=== Exercise details ===
In the entries below, which lines run from the one containing "3 Star (125, 975)" to the one containing "Download (94, 434)"? Copy exactly those lines, ends included, and no others.

Stored items

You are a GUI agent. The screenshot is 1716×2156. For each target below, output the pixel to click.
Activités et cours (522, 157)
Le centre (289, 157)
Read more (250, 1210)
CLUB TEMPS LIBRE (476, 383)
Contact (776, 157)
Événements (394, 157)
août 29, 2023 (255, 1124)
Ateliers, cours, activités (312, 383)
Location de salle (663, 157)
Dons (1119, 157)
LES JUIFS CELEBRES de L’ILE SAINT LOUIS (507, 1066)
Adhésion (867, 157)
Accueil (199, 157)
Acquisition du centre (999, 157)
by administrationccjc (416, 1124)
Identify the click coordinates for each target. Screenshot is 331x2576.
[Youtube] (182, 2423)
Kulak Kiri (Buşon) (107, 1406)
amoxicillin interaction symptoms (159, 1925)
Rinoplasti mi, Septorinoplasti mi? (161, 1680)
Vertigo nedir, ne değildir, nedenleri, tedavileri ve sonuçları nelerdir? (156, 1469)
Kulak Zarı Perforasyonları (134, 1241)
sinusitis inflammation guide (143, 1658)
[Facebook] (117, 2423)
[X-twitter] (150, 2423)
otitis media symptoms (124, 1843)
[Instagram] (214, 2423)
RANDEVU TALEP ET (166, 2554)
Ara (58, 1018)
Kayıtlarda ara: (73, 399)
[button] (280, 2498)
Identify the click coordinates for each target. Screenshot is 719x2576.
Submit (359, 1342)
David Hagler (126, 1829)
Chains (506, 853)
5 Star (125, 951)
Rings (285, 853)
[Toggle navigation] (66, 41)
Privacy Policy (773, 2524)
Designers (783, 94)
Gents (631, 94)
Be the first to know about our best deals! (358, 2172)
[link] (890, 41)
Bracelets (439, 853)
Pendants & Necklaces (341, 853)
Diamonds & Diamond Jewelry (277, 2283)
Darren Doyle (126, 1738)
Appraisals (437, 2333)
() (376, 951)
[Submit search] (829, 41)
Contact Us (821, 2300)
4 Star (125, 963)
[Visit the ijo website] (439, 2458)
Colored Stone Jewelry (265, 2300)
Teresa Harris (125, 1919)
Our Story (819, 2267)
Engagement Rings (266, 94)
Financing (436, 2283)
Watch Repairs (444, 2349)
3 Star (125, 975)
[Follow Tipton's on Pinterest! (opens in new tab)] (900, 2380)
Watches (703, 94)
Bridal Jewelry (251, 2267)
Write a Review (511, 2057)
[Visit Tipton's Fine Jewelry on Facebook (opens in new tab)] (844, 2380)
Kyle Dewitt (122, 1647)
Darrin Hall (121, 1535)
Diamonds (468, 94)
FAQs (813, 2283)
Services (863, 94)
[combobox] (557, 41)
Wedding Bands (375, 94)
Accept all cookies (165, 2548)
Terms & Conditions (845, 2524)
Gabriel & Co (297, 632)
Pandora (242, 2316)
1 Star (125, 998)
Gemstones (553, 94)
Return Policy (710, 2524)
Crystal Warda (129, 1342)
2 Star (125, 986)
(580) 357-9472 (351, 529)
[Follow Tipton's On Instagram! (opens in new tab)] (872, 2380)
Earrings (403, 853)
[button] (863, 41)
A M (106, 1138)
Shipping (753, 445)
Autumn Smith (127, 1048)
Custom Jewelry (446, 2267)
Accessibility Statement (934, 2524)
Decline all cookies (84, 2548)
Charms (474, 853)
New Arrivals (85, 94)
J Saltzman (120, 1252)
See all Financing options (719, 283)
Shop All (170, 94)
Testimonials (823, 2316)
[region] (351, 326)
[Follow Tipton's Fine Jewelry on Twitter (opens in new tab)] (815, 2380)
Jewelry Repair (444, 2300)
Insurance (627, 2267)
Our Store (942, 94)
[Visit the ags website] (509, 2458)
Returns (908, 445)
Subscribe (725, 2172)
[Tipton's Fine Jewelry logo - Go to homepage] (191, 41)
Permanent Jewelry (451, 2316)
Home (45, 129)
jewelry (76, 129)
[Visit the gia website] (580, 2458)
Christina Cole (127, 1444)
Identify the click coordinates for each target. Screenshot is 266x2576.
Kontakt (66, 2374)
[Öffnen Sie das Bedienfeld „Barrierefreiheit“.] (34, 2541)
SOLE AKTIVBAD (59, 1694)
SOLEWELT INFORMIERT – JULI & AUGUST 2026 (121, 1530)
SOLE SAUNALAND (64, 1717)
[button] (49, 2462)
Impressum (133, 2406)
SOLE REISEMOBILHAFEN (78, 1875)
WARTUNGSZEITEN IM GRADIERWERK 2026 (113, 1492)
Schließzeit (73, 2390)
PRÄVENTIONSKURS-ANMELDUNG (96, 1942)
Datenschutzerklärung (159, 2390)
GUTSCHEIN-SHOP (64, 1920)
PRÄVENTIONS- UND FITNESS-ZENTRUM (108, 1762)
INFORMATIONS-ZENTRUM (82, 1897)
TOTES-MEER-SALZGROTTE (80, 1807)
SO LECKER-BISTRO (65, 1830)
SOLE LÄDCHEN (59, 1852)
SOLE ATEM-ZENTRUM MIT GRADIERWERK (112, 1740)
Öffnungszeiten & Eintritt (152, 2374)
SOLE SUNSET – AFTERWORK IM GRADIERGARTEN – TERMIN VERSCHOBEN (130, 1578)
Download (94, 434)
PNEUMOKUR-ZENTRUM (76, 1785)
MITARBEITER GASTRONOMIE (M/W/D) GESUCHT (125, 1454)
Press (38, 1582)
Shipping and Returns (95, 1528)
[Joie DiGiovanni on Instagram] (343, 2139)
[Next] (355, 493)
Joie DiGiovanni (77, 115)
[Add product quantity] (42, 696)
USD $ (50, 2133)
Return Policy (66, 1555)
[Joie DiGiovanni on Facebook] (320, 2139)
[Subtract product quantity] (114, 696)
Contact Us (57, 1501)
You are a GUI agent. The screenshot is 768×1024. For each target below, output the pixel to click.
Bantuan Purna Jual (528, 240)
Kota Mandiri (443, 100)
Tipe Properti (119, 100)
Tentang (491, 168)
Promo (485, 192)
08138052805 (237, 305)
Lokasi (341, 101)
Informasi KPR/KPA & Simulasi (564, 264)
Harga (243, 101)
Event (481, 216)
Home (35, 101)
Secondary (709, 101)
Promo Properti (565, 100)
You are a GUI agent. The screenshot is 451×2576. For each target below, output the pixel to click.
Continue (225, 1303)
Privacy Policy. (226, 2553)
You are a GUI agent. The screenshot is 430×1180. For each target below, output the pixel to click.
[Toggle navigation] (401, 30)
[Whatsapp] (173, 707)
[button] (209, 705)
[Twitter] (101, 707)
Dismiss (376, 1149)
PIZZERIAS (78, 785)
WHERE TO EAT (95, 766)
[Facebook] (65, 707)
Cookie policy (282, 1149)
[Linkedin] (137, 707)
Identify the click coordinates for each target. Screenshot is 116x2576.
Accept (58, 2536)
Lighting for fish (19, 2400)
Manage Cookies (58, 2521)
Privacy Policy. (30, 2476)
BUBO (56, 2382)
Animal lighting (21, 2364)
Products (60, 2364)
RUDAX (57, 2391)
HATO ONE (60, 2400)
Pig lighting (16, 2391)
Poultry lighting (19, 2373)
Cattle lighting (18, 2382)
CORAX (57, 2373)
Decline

=== Completed task ===
3 Star (125, 975)
[Follow Tipton's on Pinterest! (opens in new tab)] (900, 2380)
Watches (703, 94)
Bridal Jewelry (251, 2267)
Write a Review (511, 2057)
[Visit Tipton's Fine Jewelry on Facebook (opens in new tab)] (844, 2380)
Kyle Dewitt (122, 1647)
Darrin Hall (121, 1535)
Diamonds (468, 94)
FAQs (813, 2283)
Services (863, 94)
[combobox] (557, 41)
Wedding Bands (375, 94)
Accept all cookies (165, 2548)
Terms & Conditions (845, 2524)
Gabriel & Co (297, 632)
Pandora (242, 2316)
1 Star (125, 998)
Gemstones (553, 94)
Return Policy (710, 2524)
Crystal Warda (129, 1342)
2 Star (125, 986)
(580) 357-9472 (351, 529)
[Follow Tipton's On Instagram! (opens in new tab)] (872, 2380)
Earrings (403, 853)
[button] (863, 41)
A M (106, 1138)
Shipping (753, 445)
Autumn Smith (127, 1048)
Custom Jewelry (446, 2267)
Accessibility Statement (934, 2524)
Decline all cookies (84, 2548)
Charms (474, 853)
New Arrivals (85, 94)
J Saltzman (120, 1252)
See all Financing options (719, 283)
Shop All (170, 94)
Testimonials (823, 2316)
[region] (351, 326)
[Follow Tipton's Fine Jewelry on Twitter (opens in new tab)] (815, 2380)
Jewelry Repair (444, 2300)
Insurance (627, 2267)
Our Store (942, 94)
[Visit the ags website] (509, 2458)
Returns (908, 445)
Subscribe (725, 2172)
[Tipton's Fine Jewelry logo - Go to homepage] (191, 41)
Permanent Jewelry (451, 2316)
Home (45, 129)
jewelry (76, 129)
[Visit the gia website] (580, 2458)
Christina Cole (127, 1444)
Identify the click coordinates for each target. Screenshot is 266x2576.
Kontakt (66, 2374)
[Öffnen Sie das Bedienfeld „Barrierefreiheit“.] (34, 2541)
SOLE AKTIVBAD (59, 1694)
SOLEWELT INFORMIERT – JULI & AUGUST 2026 (121, 1530)
SOLE SAUNALAND (64, 1717)
[button] (49, 2462)
Impressum (133, 2406)
SOLE REISEMOBILHAFEN (78, 1875)
WARTUNGSZEITEN IM GRADIERWERK 2026 (113, 1492)
Schließzeit (73, 2390)
PRÄVENTIONSKURS-ANMELDUNG (96, 1942)
Datenschutzerklärung (159, 2390)
GUTSCHEIN-SHOP (64, 1920)
PRÄVENTIONS- UND FITNESS-ZENTRUM (108, 1762)
INFORMATIONS-ZENTRUM (82, 1897)
TOTES-MEER-SALZGROTTE (80, 1807)
SO LECKER-BISTRO (65, 1830)
SOLE LÄDCHEN (59, 1852)
SOLE ATEM-ZENTRUM MIT GRADIERWERK (112, 1740)
Öffnungszeiten & Eintritt (152, 2374)
SOLE SUNSET – AFTERWORK IM GRADIERGARTEN – TERMIN VERSCHOBEN (130, 1578)
Download (94, 434)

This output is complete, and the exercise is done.